更に聞いていると別のイメージも出てきて、一体これは何のたとえだろうと立ち止まってしまいます。加えられているもう一つの要素は、イエス・キリストが自分自身を指して、「わたしは羊の門である」(7節)と言っていることです。
羊が出入りする門において、朝、門番が門を開けて、羊飼いが羊の群れを牧草地に連れて行きます。羊たちは牧草地で憩います。それで、羊は羊飼いの声を聞き分ける。羊飼いの存在を知っている。そう言われるのは分かります。
一方で、羊の日常だけでなく羊の習性を考えると、羊は目が悪いために、自分で草を見つけることができないということが言われてきたのです。
「わたしは……門である」と、まるで門を見るようにと主イエスが言われる時、果たして、目の見えない羊はその門が見えるのだろうかと考えてしまいたくなります。
主イエスは強調されます。「わたしは門である。わたしを通って入る者は救われる。」(9節)主イエスは私たちのために来られた神の御子、救い主です。主イエスを見ていないのに見るというのは、主イエスを知る、また信じるということです。
その主を知るべく私たちは導かれているということなのでしょう。やがて究極的には、見えないものが見え、見ないのに信じることができるという信仰に至ります。
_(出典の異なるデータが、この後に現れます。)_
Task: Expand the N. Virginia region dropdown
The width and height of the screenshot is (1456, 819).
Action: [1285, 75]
私たちがいつも気付かされることは、この主の門を通ることがあまりにも日常の中にあると、信仰に至っても、その恵みを忘れてしまうということです。私たちは導かれて、門を出入りする者でありながら、なお迷い、導き手を強く必要とする者なのです。
更に違う角度での視点も与えられます。平時においては、牧歌的なイメージは本当に牧歌的なものであると思わされますが、平時でない時には、その牧歌的なものが何か嘘めいたものに見えてしまうのです。信仰が揺るがされるようなことが起こるのです。
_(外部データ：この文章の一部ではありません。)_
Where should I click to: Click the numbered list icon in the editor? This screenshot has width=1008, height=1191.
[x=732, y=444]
コロナウィルス感染症の脅威が分かった当初は本当に悲惨な状況で、患者は適切な治療を受けられませんでした。豪華客船が横浜港に入港できなかった時、中にいた人々は入国できず、軽症者のためのホテル借り上げもありませんでした。
患者の移送も困難を極めました。ミャンマーで軍のクーデターが起きました。今も民間人が脅威にさらされています。ロシアのウクライナ侵攻が起こりました。一体、私たちはいつの時代を生きているのか?
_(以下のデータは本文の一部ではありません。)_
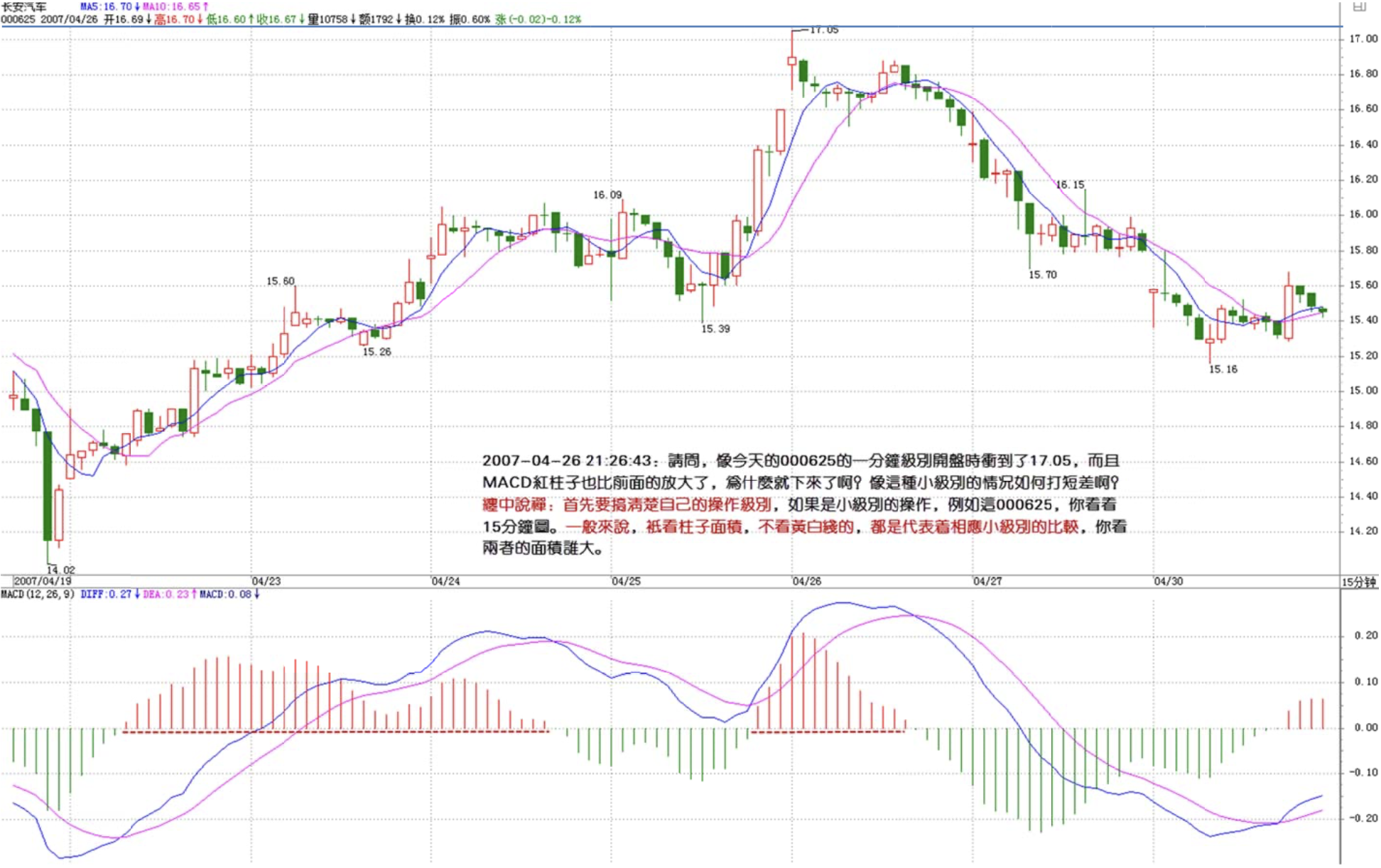Click the 2007/04/19 start date label
This screenshot has width=1381, height=868.
tap(43, 581)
日常に特別なリスクがあることが分かり、そのリスクに対処するため一生懸命皆で取り組んでいたその矢先に、とてつもなく大きな力が働きました。このような時に、平和の使者と呼ばれている人たちが、何だかぼんやり見えてくる、そのような危機に私たちは置かれています。
牧歌的な歌は、私たちの心に響かないものとなるのでしょうか。平和の使者である救い主は、ぼんやりとしたものとして捉えられるだけなのでしょうか。私たちは、見ないに信じる者は幸いである、そのような確固たる信仰を持たなくてはいけません。
神が与える平和を求めて祈らなければなりません。戦火から逃げ、土地の回復を求め、離れ離れになった家族と再会する時があることを待たなくてはなりません。平時でない時にも、神を信じる信仰を確かにするよう、私たちは召されているのです。
なお、神が私たちを見ているという信仰が、私たちの確信を強いものにします。そもそも私たちは見ることの苦手な一人の人間、1匹の羊に過ぎません。しかし救い主キリストは羊を見つける方です。
「わたしは良い羊飼いである。良い羊飼いは羊のために命を捨てる。」(11節)キリスト・イエスの宣言は、人々のためにご自身をささげられた勝利のキリスト、高くに挙げられた栄光のキリストを示しています。もはやこの部分に牧歌的なイメージはありません。十字架のキリストは、その苦しみにおいても栄光をあらわされたのです。
この際、羊のための囲いがどの範囲であったとか、新たに見出される囲いがどこであるとかを議論することは、相応しくないでしょう。「わたしは羊の門である。」見出す者が少なくとも、この門を入らなければ人々は救われません。
私たちは神が全てをご覧になること、羊の門の広がりが門の内と外にあるということを教えられるのです。